The two Chambers hastily assembled. La Fayette addressed that of the Representatives in the character of an old friend of freedom, spoke of the sinister reports that were spread abroad, and invited the members to rally under the three-coloured banner of liberty, equality, and public order, by adopting five resolutions. The first declared, that the independence of the nation was menaced; the second declared the sittings of the Chambers permanent, and denounced the pains of treason against whomever should attempt to dissolve them; the third announced that the troops had deserved well of their country; the fourth called out the national guard; the fifth invited the ministers to repair to the Assembly.[159]
These propositions intimated the apprehensions of the Chamber of Representatives, that they might be a second time dissolved by an armed force, and, at the same time, announced their purpose to place themselves at the head of affairs, without farther respect to the Emperor. They were adopted, all but the fourth concerning the national guard, which was considered as premature.

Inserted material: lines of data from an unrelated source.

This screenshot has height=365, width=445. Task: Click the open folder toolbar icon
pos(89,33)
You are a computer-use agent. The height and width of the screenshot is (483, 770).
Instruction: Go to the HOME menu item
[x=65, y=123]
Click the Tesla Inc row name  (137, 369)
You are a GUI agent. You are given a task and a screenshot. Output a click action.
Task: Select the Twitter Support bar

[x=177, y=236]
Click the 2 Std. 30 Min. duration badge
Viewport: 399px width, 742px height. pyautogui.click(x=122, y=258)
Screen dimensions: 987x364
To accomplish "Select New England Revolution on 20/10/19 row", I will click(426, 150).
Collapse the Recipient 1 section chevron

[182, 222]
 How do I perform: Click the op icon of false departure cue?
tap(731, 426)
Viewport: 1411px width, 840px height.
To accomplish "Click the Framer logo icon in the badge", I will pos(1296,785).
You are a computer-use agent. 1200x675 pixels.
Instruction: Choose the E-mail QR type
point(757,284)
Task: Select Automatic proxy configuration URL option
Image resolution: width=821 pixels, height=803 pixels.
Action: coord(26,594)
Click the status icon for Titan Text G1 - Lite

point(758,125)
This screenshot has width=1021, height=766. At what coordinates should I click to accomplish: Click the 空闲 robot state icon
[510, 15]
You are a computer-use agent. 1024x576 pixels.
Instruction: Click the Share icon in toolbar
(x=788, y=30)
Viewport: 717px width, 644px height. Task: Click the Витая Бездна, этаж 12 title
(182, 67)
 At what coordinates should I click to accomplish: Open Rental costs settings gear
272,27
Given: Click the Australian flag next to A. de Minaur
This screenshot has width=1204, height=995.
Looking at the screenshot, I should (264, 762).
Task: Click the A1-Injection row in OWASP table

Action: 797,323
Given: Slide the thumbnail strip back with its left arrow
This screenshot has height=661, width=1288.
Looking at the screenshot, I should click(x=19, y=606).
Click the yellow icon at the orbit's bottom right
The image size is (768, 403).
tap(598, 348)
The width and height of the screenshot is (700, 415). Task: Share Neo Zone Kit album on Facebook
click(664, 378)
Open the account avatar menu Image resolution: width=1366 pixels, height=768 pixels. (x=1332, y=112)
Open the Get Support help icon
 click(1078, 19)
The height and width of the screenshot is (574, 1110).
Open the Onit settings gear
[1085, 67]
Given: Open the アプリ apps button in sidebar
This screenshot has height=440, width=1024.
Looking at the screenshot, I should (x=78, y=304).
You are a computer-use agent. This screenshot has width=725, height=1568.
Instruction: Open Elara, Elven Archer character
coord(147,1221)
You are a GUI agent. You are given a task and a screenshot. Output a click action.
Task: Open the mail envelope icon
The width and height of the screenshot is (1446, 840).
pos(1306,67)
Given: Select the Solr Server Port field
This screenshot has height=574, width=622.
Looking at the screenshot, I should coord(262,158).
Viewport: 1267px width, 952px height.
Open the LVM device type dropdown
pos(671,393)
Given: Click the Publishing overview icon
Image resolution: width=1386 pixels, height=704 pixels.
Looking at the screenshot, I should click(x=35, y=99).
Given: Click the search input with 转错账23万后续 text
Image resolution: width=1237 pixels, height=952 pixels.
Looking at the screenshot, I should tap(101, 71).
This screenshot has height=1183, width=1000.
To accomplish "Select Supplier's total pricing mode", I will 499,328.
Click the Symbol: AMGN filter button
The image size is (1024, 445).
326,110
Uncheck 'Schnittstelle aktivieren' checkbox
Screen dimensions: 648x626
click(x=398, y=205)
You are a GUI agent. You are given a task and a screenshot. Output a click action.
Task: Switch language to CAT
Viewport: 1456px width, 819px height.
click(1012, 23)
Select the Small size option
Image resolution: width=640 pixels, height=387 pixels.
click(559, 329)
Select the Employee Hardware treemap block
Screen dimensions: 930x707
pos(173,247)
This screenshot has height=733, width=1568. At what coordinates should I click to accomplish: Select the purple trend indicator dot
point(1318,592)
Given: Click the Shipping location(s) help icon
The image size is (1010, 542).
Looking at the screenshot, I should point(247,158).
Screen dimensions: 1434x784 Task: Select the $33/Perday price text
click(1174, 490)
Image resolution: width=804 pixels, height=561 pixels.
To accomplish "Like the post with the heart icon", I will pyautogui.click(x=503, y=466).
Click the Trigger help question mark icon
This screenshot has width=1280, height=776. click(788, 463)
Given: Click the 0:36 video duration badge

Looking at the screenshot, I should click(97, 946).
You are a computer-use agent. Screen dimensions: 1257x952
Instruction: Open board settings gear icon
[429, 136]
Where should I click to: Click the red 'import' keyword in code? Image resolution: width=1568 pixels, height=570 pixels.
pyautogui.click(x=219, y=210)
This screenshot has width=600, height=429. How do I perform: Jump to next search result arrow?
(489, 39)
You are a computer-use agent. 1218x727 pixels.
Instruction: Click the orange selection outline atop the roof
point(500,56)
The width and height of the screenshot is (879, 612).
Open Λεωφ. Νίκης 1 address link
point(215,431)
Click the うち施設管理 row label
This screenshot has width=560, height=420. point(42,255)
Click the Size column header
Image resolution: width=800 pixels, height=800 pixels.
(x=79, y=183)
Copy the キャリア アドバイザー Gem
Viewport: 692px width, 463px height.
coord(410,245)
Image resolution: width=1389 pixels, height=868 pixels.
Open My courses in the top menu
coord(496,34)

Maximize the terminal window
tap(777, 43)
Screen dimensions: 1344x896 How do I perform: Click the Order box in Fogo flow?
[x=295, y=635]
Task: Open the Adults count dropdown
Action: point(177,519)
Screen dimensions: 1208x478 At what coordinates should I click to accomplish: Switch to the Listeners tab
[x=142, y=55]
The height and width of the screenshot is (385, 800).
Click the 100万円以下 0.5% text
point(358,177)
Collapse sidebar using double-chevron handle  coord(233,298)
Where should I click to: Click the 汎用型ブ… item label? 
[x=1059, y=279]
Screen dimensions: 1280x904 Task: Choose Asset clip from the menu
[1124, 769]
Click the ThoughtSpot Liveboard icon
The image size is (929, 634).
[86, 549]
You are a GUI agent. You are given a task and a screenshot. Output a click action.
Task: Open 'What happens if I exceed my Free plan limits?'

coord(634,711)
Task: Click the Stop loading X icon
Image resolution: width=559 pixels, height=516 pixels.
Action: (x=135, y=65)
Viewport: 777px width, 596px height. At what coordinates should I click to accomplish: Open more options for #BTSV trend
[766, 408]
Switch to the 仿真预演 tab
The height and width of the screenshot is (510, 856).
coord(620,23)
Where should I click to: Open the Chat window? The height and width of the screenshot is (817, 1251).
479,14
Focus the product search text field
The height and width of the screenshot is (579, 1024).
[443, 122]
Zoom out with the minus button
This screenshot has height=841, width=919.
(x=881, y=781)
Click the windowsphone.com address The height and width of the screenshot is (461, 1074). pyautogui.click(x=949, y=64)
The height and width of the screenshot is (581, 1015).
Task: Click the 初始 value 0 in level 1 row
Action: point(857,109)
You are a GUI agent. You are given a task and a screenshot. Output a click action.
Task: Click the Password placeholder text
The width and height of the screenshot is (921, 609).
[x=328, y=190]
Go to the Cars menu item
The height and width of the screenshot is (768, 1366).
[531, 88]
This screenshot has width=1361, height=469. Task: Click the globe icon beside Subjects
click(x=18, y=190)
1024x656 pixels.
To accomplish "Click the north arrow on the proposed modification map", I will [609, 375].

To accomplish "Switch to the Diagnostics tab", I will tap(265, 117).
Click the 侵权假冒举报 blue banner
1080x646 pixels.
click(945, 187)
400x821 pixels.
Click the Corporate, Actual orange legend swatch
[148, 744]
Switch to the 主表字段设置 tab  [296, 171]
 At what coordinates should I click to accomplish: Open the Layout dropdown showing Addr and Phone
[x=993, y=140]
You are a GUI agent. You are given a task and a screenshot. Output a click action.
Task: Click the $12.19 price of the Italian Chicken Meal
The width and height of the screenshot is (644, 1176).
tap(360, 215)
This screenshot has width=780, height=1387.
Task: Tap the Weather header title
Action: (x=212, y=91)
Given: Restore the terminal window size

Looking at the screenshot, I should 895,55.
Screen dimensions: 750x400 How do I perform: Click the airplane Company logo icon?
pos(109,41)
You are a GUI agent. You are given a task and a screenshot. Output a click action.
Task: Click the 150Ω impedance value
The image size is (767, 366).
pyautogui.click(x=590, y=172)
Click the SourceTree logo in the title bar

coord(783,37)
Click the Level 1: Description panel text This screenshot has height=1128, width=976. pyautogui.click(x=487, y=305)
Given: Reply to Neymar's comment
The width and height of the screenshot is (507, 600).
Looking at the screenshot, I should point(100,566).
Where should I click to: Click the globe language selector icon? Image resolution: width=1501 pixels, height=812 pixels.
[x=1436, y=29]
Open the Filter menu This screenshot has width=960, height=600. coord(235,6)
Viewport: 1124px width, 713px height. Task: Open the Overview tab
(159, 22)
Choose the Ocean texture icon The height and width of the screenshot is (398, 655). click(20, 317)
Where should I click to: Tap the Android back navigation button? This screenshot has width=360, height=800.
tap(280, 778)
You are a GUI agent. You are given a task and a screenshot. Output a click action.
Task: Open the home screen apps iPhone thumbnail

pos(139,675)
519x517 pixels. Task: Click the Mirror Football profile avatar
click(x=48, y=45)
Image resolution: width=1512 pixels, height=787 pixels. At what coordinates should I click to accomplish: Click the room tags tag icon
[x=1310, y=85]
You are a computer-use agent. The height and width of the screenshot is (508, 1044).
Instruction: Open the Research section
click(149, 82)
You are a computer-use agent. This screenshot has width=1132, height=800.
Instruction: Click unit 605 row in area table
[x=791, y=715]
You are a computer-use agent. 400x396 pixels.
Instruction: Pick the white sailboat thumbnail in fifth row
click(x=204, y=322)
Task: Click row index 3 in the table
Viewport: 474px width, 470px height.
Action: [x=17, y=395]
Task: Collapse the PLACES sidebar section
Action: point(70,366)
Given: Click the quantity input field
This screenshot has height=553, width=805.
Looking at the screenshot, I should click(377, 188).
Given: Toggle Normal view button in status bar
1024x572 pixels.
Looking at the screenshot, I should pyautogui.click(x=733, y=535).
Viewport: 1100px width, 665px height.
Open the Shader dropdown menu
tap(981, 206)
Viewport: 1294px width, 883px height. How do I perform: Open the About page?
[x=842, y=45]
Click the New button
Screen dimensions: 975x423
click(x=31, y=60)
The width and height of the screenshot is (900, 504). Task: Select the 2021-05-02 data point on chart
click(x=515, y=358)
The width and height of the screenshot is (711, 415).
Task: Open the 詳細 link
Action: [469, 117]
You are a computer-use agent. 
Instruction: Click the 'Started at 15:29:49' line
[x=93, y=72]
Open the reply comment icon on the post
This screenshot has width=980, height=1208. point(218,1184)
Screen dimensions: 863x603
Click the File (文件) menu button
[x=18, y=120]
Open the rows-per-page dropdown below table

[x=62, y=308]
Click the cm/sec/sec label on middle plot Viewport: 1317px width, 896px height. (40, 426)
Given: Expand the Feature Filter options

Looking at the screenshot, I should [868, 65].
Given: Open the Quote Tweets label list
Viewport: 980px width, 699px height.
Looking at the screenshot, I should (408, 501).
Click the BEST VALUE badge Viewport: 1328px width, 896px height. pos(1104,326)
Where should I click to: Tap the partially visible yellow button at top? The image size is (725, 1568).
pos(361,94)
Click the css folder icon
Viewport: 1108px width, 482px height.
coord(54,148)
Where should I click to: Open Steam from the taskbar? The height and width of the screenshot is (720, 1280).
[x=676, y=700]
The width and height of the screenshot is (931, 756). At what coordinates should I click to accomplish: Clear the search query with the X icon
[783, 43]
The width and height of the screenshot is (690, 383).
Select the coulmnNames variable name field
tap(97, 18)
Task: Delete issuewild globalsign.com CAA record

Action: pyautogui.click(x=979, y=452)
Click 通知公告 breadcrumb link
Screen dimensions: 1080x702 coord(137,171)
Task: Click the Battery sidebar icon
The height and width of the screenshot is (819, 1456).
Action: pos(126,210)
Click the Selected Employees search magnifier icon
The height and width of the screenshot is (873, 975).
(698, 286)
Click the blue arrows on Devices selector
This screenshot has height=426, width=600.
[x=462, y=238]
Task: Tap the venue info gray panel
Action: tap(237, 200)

Regnault de St. Jean d'Angely attempted to read a bulletin, giving an imperfect and inconsistent account of what had passed on the frontiers; but the representatives became clamorous, and demanded the attendance of the ministers. At length, after a delay of three or four hours, Carnot, Caulaincourt, Davoust, and Fouché, entered the hall with Lucien Buonaparte.
The Chamber formed itself into a secret committee, before which the ministers laid the full extent of the disaster, and announced that the Emperor had named Caulaincourt, Fouché, and Carnot, as commissioners to treat of peace with the allies. The ministers were bluntly reminded by the Republican members, and particularly by Henry Lacoste, that they had no basis for any negotiations which could be proposed in the Emperor's name, since the allied powers had declared war against Napoleon, who was now in plain terms pronounced, by more than one member, the sole obstacle betwixt the nation and peace. Universal applause followed from all parts of the hall, and left Lucien no longer in doubt, that the representatives intended to separate their cause from that of his brother. He omitted no art of conciliation or entreaty, and—more eloquent probably in prose than in poetry—appealed to their love of glory, their generosity, their fidelity, and the oaths which they had so lately sworn. "We have been faithful," replied Fayette; "we have followed your brother to the sands of Egypt—to the snows of Russia. The bones of Frenchmen, scattered in every region, attest our fidelity."[160] All seemed to unite in one sentiment, that the abdication of Buonaparte was a measure absolutely necessary. Davoust, the minister at war, arose, and disclaimed, with protestations, any intention of acting against the freedom or independence of the Chamber. This was, in fact, to espouse their cause. A committee of five members was appointed to concert measures with Ministers. Even the latter official persons, though named by the Emperor, were not supposed to be warmly attached to him. Carnot and Fouché were the natural leaders of the popular party, and Caulaincourt was supposed to be on indifferent terms with Napoleon, whose Ministers, therefore, seemed to adopt the interest of the Chamber in preference to his. Lucien saw that his brother's authority was ended, unless it could be maintained by violence. The Chamber of Peers might have been more friendly to the Imperial cause, but their constitution gave them as little confidence in themselves as weight with the public. They adopted the three first resolutions of the Lower Chamber, and named a committee of public safety.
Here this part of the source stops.